(Extracted records)
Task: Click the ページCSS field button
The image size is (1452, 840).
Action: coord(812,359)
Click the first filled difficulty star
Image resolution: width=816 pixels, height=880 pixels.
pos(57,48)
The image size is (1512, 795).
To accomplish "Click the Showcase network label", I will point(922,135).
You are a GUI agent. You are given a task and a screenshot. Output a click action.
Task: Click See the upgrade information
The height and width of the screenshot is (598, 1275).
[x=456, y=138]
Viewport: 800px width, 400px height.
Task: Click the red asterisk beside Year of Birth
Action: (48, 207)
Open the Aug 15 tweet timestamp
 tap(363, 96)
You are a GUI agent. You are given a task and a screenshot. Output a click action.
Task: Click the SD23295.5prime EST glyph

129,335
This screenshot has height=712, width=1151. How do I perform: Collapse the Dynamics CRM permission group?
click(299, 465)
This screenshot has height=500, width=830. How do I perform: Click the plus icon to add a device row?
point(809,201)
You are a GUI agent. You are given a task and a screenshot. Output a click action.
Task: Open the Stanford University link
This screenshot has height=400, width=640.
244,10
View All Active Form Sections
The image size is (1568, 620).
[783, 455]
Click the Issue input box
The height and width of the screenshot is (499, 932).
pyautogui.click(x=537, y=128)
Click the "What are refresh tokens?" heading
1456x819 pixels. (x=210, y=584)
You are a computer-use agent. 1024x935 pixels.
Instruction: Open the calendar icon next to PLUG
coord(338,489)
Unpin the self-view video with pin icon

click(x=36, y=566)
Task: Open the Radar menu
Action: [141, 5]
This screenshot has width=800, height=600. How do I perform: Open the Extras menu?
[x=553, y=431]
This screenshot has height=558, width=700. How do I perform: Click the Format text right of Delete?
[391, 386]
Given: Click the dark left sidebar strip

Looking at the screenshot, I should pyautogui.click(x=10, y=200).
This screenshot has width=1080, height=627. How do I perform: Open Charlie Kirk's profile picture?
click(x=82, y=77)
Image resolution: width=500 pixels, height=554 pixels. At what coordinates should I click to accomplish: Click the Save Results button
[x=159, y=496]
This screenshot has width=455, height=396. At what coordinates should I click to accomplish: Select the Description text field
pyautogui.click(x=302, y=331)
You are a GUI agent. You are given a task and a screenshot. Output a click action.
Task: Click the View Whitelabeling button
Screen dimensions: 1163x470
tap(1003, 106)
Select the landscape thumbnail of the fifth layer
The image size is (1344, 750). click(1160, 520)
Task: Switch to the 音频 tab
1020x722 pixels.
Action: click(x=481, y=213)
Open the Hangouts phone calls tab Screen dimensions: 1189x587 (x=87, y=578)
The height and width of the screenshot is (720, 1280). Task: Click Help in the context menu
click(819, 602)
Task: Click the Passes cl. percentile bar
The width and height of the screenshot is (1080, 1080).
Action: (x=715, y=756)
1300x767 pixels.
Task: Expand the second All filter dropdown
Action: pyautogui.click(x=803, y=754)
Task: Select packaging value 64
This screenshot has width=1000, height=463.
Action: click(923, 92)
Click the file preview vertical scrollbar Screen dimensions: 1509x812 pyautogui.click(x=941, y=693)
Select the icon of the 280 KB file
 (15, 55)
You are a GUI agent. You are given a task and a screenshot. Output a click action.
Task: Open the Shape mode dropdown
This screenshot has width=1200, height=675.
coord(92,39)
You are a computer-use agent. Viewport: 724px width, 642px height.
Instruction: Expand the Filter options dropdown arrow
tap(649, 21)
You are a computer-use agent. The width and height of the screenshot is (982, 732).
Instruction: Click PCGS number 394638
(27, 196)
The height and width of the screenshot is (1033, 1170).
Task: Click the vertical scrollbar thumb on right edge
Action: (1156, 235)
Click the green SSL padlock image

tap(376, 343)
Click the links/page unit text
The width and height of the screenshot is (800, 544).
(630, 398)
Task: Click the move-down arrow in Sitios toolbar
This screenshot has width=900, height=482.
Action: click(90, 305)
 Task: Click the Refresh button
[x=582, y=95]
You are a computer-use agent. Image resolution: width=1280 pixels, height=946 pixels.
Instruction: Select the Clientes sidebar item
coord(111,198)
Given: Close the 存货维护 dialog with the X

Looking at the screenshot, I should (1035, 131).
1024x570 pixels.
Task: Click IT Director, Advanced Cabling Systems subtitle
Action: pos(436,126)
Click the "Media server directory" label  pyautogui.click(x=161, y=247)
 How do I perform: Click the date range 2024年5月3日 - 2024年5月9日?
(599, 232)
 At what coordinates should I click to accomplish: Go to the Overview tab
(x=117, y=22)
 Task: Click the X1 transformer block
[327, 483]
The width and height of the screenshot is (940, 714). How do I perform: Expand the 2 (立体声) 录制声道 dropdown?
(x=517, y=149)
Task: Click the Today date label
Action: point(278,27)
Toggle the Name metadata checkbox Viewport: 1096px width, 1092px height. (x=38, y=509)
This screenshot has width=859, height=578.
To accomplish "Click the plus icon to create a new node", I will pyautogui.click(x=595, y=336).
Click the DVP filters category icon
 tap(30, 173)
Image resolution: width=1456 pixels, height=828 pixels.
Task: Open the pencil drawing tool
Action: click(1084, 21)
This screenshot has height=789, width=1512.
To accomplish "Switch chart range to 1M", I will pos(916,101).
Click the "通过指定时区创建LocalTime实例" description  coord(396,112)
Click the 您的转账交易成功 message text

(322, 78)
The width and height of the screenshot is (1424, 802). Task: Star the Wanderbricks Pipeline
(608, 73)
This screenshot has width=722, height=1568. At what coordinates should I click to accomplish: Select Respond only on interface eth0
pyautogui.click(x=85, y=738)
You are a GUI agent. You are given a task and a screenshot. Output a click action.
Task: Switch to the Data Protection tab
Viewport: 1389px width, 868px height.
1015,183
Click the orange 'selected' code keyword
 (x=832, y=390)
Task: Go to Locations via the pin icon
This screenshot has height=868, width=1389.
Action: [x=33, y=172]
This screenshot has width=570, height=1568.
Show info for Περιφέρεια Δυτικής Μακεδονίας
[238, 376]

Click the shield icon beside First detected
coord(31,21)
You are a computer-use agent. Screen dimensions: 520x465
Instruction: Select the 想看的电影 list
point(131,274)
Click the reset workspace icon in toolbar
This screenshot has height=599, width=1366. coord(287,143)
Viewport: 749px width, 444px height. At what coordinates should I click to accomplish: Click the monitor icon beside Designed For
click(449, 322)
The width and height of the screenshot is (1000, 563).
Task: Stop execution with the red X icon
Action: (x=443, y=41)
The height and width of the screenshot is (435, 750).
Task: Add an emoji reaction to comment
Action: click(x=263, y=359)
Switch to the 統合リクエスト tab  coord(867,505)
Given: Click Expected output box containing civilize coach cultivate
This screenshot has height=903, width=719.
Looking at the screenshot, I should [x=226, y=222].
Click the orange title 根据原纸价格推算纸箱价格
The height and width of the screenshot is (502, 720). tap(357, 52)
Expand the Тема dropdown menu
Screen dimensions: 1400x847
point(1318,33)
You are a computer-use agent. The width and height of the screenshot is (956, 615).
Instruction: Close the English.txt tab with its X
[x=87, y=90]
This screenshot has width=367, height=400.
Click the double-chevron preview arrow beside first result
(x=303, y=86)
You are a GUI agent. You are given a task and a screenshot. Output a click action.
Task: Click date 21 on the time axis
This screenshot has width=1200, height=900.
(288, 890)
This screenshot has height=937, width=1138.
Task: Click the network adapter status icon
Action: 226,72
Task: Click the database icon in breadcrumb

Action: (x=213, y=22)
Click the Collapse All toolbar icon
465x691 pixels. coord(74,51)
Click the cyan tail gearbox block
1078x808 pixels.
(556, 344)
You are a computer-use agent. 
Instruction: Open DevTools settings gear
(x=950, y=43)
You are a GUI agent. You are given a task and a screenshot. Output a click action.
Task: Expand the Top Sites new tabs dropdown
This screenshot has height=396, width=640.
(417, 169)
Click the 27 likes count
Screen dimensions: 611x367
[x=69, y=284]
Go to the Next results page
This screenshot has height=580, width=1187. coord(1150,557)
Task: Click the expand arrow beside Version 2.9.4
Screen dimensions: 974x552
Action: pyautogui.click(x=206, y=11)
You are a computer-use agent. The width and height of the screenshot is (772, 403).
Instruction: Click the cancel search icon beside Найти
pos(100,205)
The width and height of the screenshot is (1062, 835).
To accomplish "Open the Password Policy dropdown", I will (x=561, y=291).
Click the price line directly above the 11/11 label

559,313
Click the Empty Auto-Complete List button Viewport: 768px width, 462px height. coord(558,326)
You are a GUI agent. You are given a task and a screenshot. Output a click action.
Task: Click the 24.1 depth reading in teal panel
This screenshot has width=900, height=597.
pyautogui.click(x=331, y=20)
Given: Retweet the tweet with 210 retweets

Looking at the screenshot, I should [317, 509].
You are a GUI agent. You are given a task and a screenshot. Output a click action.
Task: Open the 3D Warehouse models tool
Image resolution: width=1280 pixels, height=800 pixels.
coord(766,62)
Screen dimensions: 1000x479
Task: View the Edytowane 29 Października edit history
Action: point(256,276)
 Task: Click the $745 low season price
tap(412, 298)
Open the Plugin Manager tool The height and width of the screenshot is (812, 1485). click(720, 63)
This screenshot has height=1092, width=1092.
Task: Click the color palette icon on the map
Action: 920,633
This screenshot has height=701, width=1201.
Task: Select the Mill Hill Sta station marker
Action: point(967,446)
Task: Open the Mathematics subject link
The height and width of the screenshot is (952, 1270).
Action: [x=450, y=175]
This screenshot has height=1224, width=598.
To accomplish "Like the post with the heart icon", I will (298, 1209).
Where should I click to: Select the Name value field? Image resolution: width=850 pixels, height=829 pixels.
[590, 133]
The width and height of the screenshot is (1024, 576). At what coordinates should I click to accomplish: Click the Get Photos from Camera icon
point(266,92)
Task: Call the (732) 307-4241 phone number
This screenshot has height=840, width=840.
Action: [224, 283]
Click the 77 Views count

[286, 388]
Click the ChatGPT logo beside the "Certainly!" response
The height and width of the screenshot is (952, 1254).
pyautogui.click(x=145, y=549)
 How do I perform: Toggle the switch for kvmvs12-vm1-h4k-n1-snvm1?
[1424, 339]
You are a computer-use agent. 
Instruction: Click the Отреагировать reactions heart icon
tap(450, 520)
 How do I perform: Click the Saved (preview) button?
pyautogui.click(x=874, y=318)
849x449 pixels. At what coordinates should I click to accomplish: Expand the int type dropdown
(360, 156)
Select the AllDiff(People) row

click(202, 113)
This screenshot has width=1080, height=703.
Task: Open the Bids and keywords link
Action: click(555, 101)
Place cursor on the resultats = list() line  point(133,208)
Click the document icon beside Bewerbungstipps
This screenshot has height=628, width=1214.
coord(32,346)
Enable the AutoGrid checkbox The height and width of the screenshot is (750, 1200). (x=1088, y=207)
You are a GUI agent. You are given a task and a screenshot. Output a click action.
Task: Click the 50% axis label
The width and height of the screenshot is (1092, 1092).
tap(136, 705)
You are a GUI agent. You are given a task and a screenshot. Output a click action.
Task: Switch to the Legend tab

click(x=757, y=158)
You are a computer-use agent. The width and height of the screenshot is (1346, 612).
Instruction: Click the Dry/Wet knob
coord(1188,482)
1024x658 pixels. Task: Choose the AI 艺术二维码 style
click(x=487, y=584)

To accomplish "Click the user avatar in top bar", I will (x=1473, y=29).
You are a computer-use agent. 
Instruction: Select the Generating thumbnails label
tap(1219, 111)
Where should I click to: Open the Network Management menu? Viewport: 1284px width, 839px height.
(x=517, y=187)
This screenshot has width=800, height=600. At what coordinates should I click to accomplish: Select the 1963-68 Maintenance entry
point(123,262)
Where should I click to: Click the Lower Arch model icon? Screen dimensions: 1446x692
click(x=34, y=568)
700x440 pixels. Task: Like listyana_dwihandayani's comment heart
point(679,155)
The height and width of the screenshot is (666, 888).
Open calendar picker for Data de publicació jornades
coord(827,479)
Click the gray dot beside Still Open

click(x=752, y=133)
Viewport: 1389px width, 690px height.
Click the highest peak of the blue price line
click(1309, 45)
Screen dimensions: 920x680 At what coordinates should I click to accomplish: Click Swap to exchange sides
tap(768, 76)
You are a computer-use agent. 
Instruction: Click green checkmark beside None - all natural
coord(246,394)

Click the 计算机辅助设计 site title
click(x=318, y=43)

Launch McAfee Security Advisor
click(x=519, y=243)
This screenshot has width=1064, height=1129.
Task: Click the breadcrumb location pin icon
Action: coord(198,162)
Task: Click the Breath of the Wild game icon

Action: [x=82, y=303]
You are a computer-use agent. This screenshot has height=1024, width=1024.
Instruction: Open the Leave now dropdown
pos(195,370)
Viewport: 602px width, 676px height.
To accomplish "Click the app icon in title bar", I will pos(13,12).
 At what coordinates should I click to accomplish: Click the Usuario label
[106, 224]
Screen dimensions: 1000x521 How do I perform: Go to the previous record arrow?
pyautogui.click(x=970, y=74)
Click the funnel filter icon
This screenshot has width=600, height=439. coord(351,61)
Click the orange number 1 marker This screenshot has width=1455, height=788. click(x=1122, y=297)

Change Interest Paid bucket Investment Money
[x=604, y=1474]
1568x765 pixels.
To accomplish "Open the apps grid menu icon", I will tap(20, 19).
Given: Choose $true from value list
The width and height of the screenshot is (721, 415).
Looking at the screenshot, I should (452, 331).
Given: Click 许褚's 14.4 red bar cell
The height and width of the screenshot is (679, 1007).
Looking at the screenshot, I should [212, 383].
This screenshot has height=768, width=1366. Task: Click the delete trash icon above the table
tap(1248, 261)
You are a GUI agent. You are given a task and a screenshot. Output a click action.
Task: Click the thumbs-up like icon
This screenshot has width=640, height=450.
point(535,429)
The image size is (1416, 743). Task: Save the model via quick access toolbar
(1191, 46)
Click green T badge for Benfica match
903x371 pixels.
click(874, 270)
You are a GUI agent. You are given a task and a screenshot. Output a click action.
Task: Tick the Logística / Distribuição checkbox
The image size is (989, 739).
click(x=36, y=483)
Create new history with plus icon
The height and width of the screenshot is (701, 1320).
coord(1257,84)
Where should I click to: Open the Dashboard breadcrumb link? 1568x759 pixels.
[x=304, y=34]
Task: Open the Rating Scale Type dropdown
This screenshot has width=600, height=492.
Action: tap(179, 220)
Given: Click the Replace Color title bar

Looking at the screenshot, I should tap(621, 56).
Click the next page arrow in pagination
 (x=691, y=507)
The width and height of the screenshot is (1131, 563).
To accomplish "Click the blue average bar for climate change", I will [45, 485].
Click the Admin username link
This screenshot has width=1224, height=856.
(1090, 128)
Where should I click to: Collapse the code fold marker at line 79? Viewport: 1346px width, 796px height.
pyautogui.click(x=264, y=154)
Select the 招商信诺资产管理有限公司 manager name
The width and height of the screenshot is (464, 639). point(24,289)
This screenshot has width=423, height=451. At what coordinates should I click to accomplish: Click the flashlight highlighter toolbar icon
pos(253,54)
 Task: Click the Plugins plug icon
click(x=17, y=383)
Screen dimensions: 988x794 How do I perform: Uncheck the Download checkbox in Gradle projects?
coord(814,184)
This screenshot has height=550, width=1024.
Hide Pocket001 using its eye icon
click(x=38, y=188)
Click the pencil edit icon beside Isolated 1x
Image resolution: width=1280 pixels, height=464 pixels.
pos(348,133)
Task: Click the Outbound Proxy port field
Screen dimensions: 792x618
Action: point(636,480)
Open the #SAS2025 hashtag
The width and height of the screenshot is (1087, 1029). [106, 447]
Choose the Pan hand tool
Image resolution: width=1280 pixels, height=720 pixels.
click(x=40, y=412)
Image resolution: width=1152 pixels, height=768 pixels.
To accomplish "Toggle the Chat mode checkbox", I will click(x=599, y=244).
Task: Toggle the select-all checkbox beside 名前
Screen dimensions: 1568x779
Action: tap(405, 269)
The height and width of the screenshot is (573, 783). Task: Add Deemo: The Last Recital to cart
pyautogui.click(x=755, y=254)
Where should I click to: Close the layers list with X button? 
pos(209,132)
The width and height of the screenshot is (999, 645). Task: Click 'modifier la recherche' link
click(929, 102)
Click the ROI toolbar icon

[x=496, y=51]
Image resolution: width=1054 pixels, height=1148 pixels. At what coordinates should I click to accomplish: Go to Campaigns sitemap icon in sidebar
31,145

* [Exercise goal]
Copy out each line of the data that includes the string "will".

* [Result for this task]
To accomplish "Click the Showcase network label", I will point(922,135).
To accomplish "Click the plus icon to create a new node", I will pyautogui.click(x=595, y=336).
To accomplish "Switch chart range to 1M", I will pos(916,101).
To accomplish "Open the Password Policy dropdown", I will (x=561, y=291).
To accomplish "Like the post with the heart icon", I will (298, 1209).
To accomplish "Click the user avatar in top bar", I will (x=1473, y=29).
To accomplish "Click the app icon in title bar", I will pos(13,12).
To accomplish "Open the apps grid menu icon", I will tap(20, 19).
To accomplish "Click the blue average bar for climate change", I will [45, 485].
To accomplish "Toggle the Chat mode checkbox", I will click(x=599, y=244).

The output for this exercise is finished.